:: EXERCICE 1 ::
Recopiez le passage du texte sur le perçage des oreilles au Japon, de « La dernière fois » jusqu'à « les oreilles percées. » inclus.
:: EXERCICE 2 ::
D'après le texte sur le perçage des oreilles au Japon, qui la loi japonaise autorise-t-elle à percer une autre personne ?
:: EXERCICE 3 ::
Poursuivez le texte sur le perçage des oreilles au Japon à partir de sa dernière phrase.

:: TEXTE SOURCE ::
────
On effraie les adolescents leur disant :
« Te faire percer les oreilles pourrait changer ta relation avec les autres. Tu pourrais perdre tes amis et être approchée par un mauvais garçon. »
« Prends soin du corps que tes parents t’ont donné. »
« Même si tu enlèves les boucles d’oreilles, les trous se verront et tu auras du mal à trouver un travail convenable. »
« Tu dois suivre les règles de l’école pour apprendre à respecter celles de la société. »
L’école au Japon est en effet le reflet de la société japonaise. Il s’agit de former les jeunes à suivre les règles, pour pouvoir ensuite bien s’intégrer dans la vie active.
Les earrings VS Pierce

Les earrings VS Pierce/ crédit cream dot.co
Attention si vous demandez des earrings (la traduction anglaise de nos boucles d’oreilles) au Japon, on vous apportera le type qui se clipse aux oreilles.

earrings. cream dot.co

Earrings. Crédit cream dot.co

Les earrings se clipsent aux oreilles. Crédit cream dot.co
Ce type de boucles d’oreilles, qui ne nécessite pas de trou, est très répandu auprès des personnes qui n’ont jamais pu se faire percer.
La dernière fois que j’ai vu ce type d’accessoire en France c’était dans une boutique vintage de Paris…
Au Japon on trouve encore ces earrings partout et l’illusion est parfaite ! Il est vraiment difficile de savoir qui a réellement les oreilles percées.

L’illusion est parfaite ! Crédit cream dot.co
Le mot pierce est ainsi utilisé aussi bien pour désigner les boucles d’oreilles que pour les piercings.
Les kits de piercings à faire soi-même
La loi japonaise interdit à toute personne autre qu’un médecin de percer une tierce personne. Le perçage est en effet considéré comme une procédure médicale et est généralement effectué dans un hôpital.
Cependant, les adolescents qui n’ont pas le droit d’être percés ou ceux qui ne souhaitent pas se rendre à l’hôpital optent alors pour la méthode DIY (Do it yourself), en utilisant des kits de perçage à faire soi-même.

Un kit de perçage à faire soi-même
Le kit contient un perceur à usage unique qui permet de percer facilement les oreilles, un peu comme une agrafeuse, ainsi que le bijou de première pose. Ce dernier est inséré directement lors du perçage des oreilles. Un perceur fonctionne de manière similaire aux pistolets à boucles d’oreilles autrefois utilisés chez les bijoutiers en France.
────
:: MATÉRIEL ::
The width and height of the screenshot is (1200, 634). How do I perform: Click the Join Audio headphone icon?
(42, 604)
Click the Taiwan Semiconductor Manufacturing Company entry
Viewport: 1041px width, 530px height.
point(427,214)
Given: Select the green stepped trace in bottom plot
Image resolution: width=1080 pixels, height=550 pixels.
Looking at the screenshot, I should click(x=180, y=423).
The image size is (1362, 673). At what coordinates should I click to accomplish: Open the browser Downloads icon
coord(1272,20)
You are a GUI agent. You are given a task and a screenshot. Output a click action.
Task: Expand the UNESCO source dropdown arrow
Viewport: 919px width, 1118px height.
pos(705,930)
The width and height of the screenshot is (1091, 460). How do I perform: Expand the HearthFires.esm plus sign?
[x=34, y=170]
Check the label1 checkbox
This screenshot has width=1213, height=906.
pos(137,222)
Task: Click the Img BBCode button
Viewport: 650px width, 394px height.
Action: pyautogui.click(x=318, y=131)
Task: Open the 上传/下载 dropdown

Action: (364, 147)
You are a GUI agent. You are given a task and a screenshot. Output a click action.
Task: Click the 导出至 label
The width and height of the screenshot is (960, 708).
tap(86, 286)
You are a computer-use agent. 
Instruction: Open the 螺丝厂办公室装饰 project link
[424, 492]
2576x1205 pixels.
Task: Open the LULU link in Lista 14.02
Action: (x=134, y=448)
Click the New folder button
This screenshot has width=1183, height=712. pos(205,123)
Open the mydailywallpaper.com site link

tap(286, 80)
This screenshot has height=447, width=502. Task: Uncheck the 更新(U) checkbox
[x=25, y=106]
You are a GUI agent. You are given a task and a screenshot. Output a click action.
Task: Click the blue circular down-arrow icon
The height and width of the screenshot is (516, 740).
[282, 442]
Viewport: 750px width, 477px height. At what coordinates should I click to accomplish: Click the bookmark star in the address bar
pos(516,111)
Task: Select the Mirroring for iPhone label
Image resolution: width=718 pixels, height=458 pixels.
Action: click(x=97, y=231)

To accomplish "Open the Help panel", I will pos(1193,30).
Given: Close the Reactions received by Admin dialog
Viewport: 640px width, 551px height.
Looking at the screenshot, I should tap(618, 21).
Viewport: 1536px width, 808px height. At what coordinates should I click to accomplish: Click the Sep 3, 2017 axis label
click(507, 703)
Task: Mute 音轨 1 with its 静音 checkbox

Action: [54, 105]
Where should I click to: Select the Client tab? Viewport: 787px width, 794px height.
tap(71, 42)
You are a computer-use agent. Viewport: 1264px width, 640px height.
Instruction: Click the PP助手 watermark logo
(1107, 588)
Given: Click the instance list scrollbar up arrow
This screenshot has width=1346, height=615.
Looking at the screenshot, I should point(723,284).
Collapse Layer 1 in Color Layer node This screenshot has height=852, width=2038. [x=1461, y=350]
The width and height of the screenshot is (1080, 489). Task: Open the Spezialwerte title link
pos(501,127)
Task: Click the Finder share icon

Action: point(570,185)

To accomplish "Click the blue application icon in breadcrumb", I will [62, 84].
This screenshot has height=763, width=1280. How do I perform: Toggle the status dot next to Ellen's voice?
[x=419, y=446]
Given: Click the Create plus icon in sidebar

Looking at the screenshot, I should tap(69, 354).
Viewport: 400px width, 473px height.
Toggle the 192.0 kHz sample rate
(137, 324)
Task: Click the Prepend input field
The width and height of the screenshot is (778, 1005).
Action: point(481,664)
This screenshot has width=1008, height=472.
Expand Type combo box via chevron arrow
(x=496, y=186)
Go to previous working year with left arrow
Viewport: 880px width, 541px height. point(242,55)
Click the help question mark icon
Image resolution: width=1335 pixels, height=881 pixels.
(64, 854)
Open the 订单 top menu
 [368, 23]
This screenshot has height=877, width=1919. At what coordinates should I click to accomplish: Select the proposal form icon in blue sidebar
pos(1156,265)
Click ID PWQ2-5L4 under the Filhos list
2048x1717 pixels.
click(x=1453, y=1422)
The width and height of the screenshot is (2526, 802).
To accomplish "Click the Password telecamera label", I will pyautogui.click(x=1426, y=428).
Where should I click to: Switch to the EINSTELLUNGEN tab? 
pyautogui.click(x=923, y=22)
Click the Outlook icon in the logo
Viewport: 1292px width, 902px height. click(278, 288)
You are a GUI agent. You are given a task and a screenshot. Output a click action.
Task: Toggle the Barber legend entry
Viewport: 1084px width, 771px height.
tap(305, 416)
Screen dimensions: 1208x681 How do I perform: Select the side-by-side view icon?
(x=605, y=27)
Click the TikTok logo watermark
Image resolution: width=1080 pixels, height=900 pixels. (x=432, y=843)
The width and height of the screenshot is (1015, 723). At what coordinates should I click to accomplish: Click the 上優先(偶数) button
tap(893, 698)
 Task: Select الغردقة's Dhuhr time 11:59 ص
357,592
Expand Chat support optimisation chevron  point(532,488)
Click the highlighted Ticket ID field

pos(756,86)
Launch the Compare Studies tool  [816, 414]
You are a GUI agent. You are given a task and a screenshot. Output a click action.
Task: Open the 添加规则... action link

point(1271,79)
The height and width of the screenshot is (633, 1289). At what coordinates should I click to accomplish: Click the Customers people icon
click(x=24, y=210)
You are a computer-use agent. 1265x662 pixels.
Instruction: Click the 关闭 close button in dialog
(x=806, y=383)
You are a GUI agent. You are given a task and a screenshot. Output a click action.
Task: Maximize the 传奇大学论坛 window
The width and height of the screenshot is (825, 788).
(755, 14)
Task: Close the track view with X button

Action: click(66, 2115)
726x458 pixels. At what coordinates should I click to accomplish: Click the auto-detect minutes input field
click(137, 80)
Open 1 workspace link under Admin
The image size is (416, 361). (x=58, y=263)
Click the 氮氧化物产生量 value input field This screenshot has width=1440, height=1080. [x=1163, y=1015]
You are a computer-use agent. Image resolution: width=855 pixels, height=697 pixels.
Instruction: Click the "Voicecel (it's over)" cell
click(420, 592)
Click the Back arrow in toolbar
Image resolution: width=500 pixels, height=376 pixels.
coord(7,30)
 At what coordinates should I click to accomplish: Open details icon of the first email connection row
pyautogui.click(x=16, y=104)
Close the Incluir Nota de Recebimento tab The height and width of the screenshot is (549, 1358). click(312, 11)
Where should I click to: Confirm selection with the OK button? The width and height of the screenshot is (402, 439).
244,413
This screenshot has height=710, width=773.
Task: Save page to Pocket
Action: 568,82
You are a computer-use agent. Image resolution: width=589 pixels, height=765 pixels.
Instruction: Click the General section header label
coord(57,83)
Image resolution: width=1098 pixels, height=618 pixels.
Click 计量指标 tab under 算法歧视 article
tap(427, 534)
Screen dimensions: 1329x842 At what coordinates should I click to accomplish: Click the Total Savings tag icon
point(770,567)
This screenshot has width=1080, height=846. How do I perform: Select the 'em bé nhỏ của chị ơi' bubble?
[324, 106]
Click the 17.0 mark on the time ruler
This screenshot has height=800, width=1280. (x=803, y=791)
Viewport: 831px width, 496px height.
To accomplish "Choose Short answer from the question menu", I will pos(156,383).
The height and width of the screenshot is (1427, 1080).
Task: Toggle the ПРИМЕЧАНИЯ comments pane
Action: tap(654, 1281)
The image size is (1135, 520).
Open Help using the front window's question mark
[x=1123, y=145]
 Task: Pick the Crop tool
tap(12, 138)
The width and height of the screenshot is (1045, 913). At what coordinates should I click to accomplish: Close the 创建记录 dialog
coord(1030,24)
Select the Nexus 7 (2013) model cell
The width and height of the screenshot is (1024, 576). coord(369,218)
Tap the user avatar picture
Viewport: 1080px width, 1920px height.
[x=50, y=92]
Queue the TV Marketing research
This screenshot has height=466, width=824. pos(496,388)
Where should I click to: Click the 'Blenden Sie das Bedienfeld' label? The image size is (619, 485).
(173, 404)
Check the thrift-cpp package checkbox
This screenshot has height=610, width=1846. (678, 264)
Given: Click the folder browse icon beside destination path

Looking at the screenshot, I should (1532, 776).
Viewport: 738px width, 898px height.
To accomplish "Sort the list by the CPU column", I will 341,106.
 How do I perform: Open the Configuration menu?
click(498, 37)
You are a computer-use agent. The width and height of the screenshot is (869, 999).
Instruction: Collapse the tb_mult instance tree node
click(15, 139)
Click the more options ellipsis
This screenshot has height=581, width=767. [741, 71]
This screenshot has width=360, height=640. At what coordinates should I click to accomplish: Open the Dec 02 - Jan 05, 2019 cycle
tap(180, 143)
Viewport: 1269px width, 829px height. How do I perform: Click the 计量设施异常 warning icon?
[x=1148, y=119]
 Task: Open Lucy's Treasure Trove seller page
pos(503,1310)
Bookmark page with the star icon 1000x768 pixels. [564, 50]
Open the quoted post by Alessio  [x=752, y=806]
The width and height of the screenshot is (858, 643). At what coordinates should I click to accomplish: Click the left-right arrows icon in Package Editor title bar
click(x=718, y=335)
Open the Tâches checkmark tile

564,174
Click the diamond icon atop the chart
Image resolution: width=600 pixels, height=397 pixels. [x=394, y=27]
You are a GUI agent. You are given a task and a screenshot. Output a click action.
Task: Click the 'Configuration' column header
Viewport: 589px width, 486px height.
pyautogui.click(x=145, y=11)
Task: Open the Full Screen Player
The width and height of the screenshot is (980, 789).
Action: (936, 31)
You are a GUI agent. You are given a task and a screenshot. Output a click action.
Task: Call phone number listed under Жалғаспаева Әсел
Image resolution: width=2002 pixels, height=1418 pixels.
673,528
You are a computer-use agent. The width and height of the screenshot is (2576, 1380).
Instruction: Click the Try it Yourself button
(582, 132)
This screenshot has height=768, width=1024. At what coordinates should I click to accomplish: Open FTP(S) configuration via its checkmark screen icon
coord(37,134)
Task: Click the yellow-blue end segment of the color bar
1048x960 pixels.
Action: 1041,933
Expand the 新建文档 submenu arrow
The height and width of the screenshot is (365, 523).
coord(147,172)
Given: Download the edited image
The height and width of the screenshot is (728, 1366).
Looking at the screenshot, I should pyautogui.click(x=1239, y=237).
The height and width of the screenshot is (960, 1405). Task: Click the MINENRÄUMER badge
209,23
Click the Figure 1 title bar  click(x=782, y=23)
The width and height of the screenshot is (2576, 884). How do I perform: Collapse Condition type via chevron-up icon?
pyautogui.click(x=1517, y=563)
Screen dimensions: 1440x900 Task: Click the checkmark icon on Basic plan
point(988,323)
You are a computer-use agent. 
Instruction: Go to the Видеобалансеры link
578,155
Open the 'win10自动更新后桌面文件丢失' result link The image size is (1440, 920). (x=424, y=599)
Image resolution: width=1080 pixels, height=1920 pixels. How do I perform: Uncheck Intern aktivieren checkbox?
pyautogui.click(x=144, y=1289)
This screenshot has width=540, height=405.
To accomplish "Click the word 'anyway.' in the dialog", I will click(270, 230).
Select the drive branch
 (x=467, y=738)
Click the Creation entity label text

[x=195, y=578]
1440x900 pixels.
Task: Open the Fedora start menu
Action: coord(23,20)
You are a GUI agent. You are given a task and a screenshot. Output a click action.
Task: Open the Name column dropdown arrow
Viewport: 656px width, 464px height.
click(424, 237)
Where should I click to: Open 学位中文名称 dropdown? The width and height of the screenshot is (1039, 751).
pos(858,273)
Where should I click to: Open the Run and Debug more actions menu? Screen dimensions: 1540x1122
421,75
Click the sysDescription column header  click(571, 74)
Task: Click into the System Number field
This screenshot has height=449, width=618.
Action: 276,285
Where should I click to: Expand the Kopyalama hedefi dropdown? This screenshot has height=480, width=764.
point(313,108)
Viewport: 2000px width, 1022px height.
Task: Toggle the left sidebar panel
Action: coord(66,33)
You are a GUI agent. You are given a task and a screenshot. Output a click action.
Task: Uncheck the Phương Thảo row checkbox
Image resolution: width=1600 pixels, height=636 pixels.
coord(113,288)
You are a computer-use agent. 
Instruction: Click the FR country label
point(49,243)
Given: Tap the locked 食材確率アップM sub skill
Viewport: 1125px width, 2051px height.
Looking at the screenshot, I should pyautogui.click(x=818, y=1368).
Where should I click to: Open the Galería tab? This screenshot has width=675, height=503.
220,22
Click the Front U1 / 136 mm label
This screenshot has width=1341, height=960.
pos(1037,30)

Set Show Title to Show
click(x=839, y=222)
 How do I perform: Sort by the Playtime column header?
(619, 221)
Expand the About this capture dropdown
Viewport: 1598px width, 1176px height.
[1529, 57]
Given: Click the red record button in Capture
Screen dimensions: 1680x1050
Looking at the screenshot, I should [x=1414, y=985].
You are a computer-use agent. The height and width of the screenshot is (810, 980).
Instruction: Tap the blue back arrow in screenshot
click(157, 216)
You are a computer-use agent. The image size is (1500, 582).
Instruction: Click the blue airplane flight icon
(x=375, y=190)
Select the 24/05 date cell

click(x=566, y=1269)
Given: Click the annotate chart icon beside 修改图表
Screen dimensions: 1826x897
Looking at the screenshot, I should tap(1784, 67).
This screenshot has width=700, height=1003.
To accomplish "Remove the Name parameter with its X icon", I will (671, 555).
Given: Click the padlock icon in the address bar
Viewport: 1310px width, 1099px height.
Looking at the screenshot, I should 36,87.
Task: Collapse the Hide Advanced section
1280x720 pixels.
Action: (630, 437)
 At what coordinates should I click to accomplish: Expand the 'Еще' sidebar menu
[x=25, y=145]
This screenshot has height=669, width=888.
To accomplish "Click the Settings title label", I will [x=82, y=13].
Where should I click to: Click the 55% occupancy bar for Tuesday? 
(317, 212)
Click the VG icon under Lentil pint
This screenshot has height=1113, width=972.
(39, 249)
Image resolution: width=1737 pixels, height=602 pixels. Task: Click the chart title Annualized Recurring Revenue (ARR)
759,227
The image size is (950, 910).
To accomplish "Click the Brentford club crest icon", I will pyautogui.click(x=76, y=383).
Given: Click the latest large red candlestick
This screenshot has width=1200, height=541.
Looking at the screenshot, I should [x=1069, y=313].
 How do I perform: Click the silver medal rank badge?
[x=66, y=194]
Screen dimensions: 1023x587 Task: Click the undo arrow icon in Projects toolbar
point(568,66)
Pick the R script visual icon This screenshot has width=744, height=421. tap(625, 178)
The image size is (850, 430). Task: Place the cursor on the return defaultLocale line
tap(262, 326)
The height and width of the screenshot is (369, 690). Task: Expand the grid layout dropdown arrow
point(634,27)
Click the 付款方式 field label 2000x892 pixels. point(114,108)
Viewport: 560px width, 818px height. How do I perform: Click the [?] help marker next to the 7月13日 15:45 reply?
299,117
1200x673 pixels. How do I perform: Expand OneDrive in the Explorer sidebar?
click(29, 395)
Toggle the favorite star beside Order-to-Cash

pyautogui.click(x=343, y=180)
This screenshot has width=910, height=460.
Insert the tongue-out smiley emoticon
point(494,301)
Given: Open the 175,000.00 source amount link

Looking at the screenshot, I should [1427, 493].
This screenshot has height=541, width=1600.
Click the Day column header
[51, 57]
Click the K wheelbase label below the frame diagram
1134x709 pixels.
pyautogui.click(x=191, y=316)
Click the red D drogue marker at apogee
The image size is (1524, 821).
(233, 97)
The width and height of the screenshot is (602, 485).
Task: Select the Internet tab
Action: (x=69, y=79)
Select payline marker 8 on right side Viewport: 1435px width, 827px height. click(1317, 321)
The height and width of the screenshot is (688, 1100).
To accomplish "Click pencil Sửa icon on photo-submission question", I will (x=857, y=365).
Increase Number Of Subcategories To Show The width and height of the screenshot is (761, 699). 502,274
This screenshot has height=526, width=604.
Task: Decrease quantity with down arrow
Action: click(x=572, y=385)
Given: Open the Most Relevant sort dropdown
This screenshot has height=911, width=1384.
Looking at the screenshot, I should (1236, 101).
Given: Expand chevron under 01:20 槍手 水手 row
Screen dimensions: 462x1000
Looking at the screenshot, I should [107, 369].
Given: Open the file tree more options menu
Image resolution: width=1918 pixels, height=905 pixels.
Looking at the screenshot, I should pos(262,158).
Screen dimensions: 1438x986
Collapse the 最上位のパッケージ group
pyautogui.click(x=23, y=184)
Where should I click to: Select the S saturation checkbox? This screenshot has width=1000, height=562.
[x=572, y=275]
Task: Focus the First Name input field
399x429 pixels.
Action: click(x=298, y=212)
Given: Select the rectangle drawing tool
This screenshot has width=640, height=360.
────
:: VOTRE RÉPONSE 1 ::
La dernière fois que j’ai vu ce type d’accessoire en France c’était dans une boutique vintage de Paris…
Au Japon on trouve encore ces earrings partout et l’illusion est parfaite ! Il est vraiment difficile de savoir qui a réellement les oreilles percées.

:: VOTRE RÉPONSE 2 ::
Seul un médecin.

:: VOTRE RÉPONSE 3 ::
Le kit permet de percer facilement les oreilles comme une agrafeuse
Malgré la loi japonaise mentionnée plus haut, ces kits sont disponibles sur le marché et vendus à des prix très abordables (une dizaine d’euros environ). Ils se déclinent sous plusieurs modèles pour les différentes zones de l’oreille à percer.
Le daigaku début : la nouvelle vie d’étudiant à l’université
Enfin libérés des règles dominant leur scolarité, les jeunes sortis du lycée peuvent enfin faire ce qu’ils veulent : se teindre les cheveux, se percer les oreilles, se maquiller.
Une activité répandue consiste ainsi à se percer les oreilles entre amis, à l’aide du kit du perçage, comme un rite de passage à l’âge adulte. Pour cela, tout lieu public équipé d’un miroir fera l’affaire : les toilettes de l’université, le karaoké du coin, les beaux toilettes boudoir d’un grand magasin etc. Autrement dit, un lieu où l’on peut se réunir en groupe.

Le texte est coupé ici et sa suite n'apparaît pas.